* Begin Rows *

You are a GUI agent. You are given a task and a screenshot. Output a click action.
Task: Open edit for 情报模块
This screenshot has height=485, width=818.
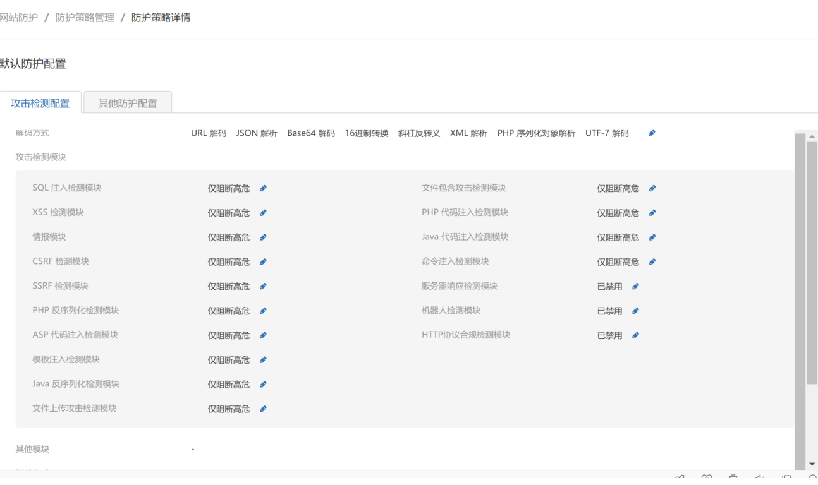coord(263,237)

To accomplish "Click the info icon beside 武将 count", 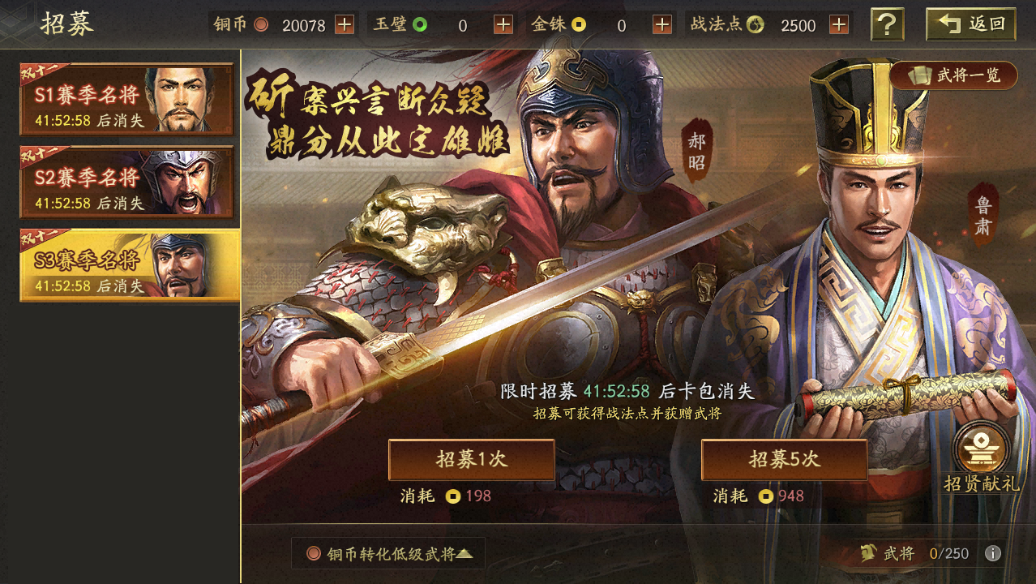I will (993, 553).
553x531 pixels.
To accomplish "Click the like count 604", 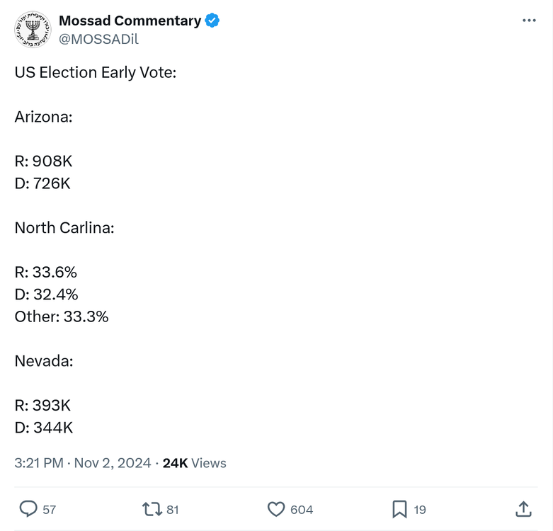I will [302, 510].
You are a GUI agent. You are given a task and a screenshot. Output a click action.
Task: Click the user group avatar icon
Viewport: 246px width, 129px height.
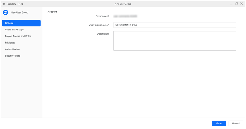point(6,12)
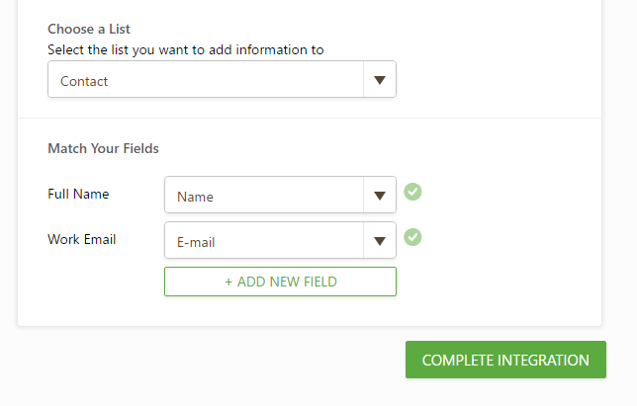Viewport: 637px width, 406px height.
Task: Click the Full Name field label
Action: tap(78, 194)
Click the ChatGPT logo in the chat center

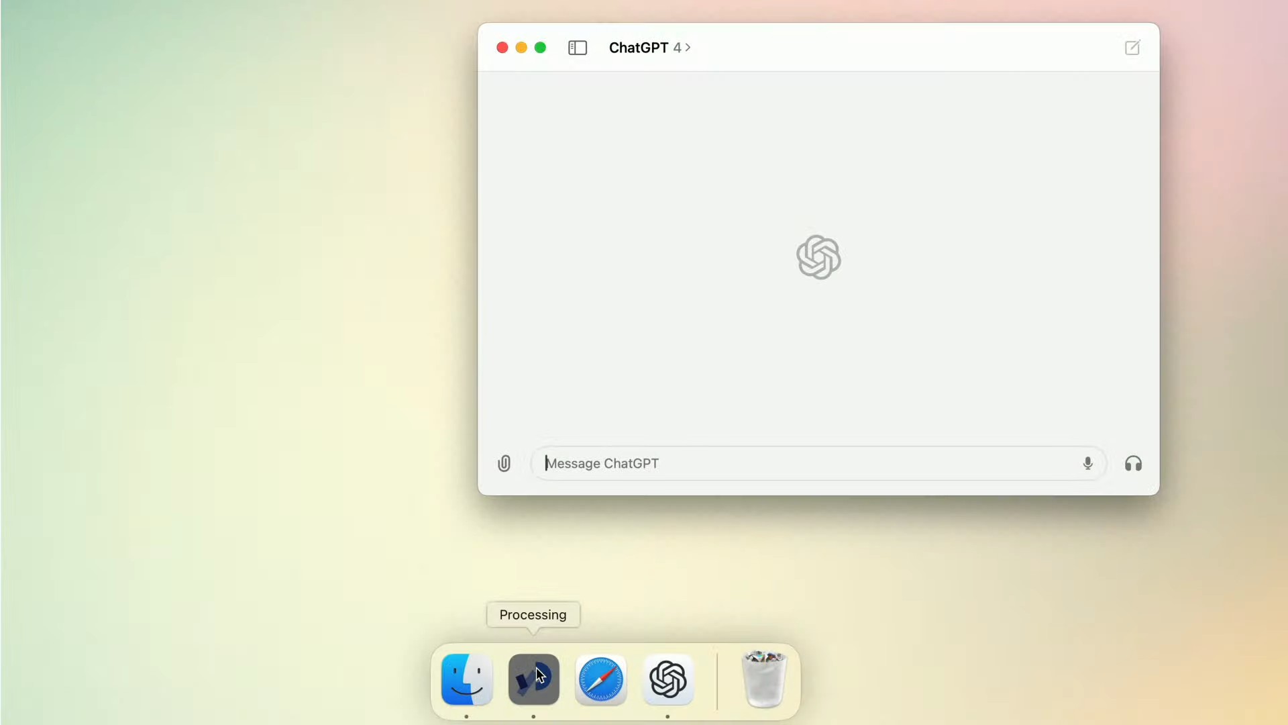point(818,257)
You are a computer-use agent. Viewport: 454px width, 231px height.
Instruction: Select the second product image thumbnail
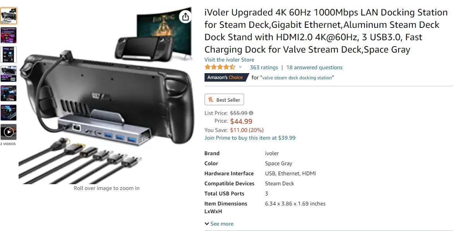[9, 35]
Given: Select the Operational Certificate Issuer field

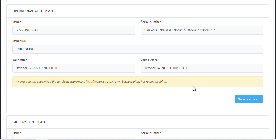Looking at the screenshot, I should click(74, 30).
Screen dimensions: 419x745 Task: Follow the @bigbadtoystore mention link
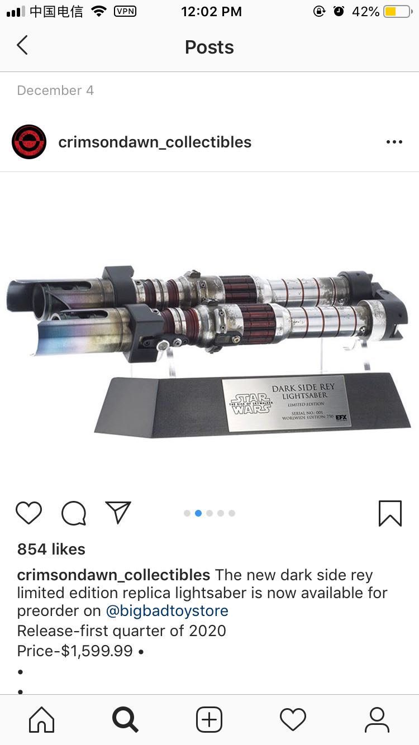(167, 611)

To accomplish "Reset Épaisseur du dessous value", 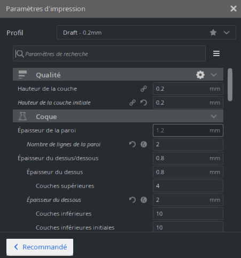I will pyautogui.click(x=133, y=200).
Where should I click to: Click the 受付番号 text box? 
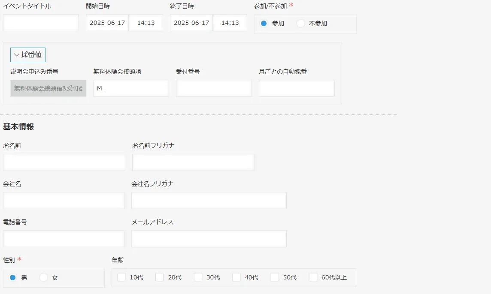coord(214,88)
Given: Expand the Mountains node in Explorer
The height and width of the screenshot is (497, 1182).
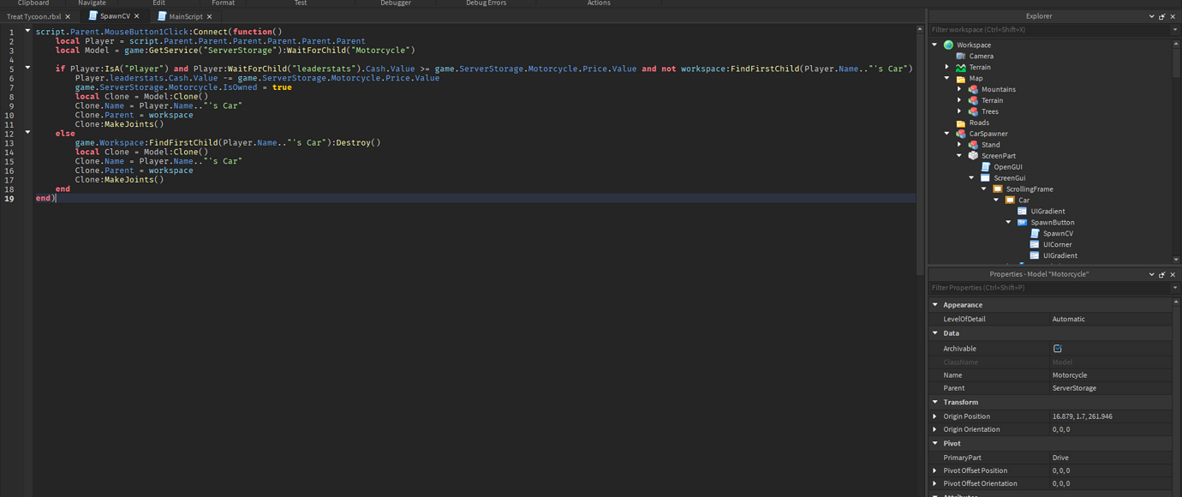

* End Rows *

# [Task prompt]
Arrange everything from the line containing "Where should I" down to the end of the records as a numbered list, skipping blank lines and leaving out the pictures.

# [Answer]
1. Where should I click to: Click the 受付番号 text box? 
2. coord(214,88)
3. Given: Expand the Mountains node in Explorer
4. The height and width of the screenshot is (497, 1182).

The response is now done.